Re: [RFC PATCH] of: device: Support 2nd sources of probeable but undiscoverable devices

From: Doug Anderson
Date: Wed Sep 27 2023 - 19:50:59 EST


Hi,

On Tue, Sep 26, 2023 at 7:37 PM Jeff LaBundy <jeff@xxxxxxxxxxx> wrote:
>
> Hi Doug,
>
> On Fri, Sep 22, 2023 at 05:11:10PM -0700, Doug Anderson wrote:
> > Hi,
> >
> > On Fri, Sep 22, 2023 at 12:08 PM Rob Herring <robh+dt@xxxxxxxxxx> wrote:
> > >
> > > > > This seems like overkill to me. Do we really need groups and a mutex
> > > > > for each group? Worst case is what? 2-3 groups of 2-3 devices?
> > > > > Instead, what about extending "status" with another value
> > > > > ("fail-needs-probe"? (fail-xxx is a documented value)). Currently, the
> > > > > kernel would just ignore nodes with that status. Then we can process
> > > > > those nodes separately 1-by-1.
> > > >
> > > > My worry here is that this has the potential to impact boot speed in a
> > > > non-trivial way. While trackpads and touchscreens _are_ probable,
> > > > their probe routines are often quite slow. This is even mentioned in
> > > > Dmitry's initial patches adding async probe to the kernel. See commit
> > > > 765230b5f084 ("driver-core: add asynchronous probing support for
> > > > drivers") where he specifically brings up input devices as examples.
>
> Ideally, all but one driver in a group should bail out of probe quickly if
> the device is not populated.

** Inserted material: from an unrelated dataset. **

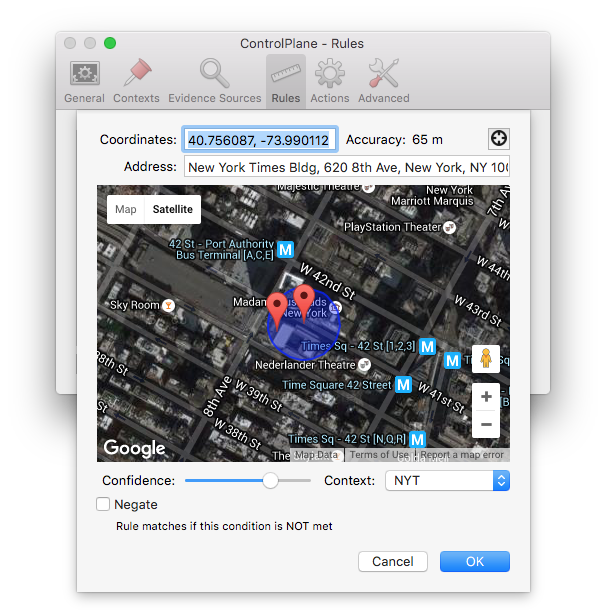This screenshot has height=613, width=606.
Task: Confirm the rule with OK
Action: pos(475,562)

If not, I would consider that to be a bug or at
> least room for improvement in that driver.
>
> The reason input devices can take a while to probe is because they may be
> loading FW over I2C or performing some sort of calibration procedure; only
> one driver in the group should get that far.

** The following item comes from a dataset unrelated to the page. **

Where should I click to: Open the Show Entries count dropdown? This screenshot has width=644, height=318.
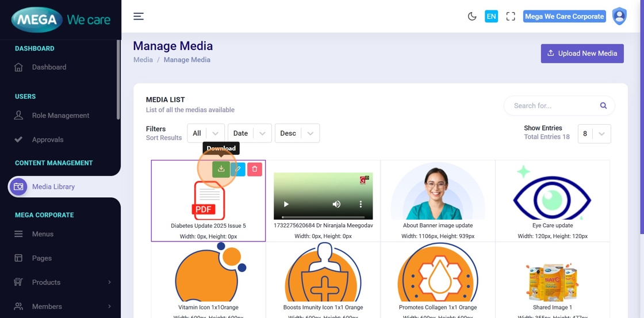pos(594,133)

Hmm, that's not my experience. Specifically I've seen i2c-hid devices
whose datasheets say that you're not allowed to talk i2c to them at
all for hundreds of milliseconds after you power them on. See, for
instance, "i2c-hid-of-goodix.c" which has a "post_gpio_reset_delay_ms"
of 180 ms and "i2c-hid-of-elan.c" which has one of 300 ms.

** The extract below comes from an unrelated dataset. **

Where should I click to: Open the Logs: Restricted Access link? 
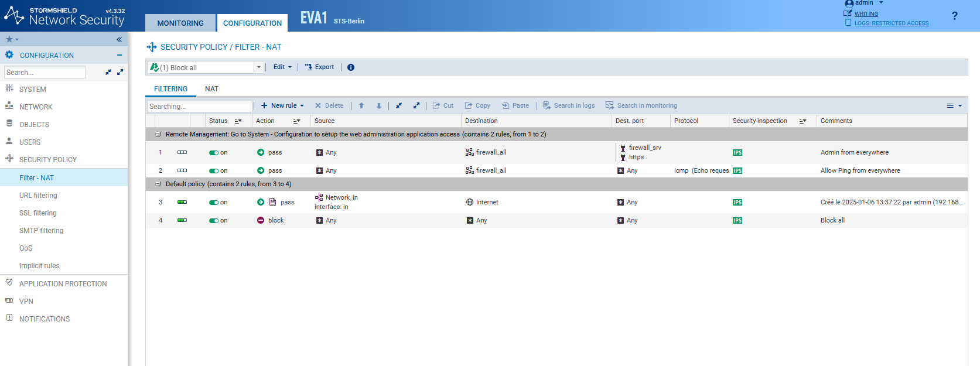click(891, 23)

As I understand it these touchscreens have firmware on them and that
firmware can take a while to boot. Until the firmware boots they won't
respond over i2c. This is simply not something that Linux can do
anything about.

About the best you could do would be to add a board-specific driver
that understood that it could power up the rails, wait the maximum
amount of time that all possible touchscreens might need, and then
look for i2c ACKs. I'm still hoping to hear from Rob about how I would
get a board-specific driver to load on a DT system so I can
investigate / prototype this.


> > > We could add information on the class of device. touchscreen and
> > > touchpad aliases or something.
> >
> > Ah, I see. So something like "fail-needs-probe-<class>". The
> > touchscreens could have "fail-needs-probe-touchscreen" and the
> > trackpads could have "fail-needs-probe-trackpad" ? That could work. In
> > theory that could fall back to the same solution of grabbing a mutex
> > based on the group ID...
> >
> > Also: if having the mutex in the "struct device" is seen as a bad
> > idea, it would also be easy to remove. __driver_probe_device() could
> > just make a call like "of_device_probe_start()" at the beginning that
> > locks the mutex and then "of_device_probe_end()" that unlocks it. Both
> > of those calls could easily lookup the mutex in a list, which would
> > get rid of the need to store it in the "struct device".
> >
> >
> > > > That would lead me to suggest this:
> > > >
> > > > &i2c_bus {
> > > > trackpad-prober {
> > > > compatible = "mt8173-elm-hana-trackpad-prober";
> > > >
> > > > tp1: trackpad@10 {
> > > > compatible = "hid-over-i2c";
> > > > reg = <0x10>;
> > > > ...
> > > > post-power-on-delay-ms = <200>;
> > > > };
> > > > tp2: trackpad@20 {
> > > > compatible = "hid-over-i2c";
> > > > reg = <0x20>;
> > > > ...
> > > > post-power-on-delay-ms = <200>;
> > > > };
> > > > };
> > > > };
> > > >
> > > > ...but I suspect that would be insta-NAKed because it's creating a
> > > > completely virtual device ("mt8173-elm-hana-trackpad-prober") in the
> > > > device tree. I don't know if there's something that's functionally
> > > > similar that would be OK?
>
> This solution seems a bit confusing to me, and would require more edits
> to the dts each time a second source is added. It also means one would
> have to write a small platform driver for each group of devices, correct?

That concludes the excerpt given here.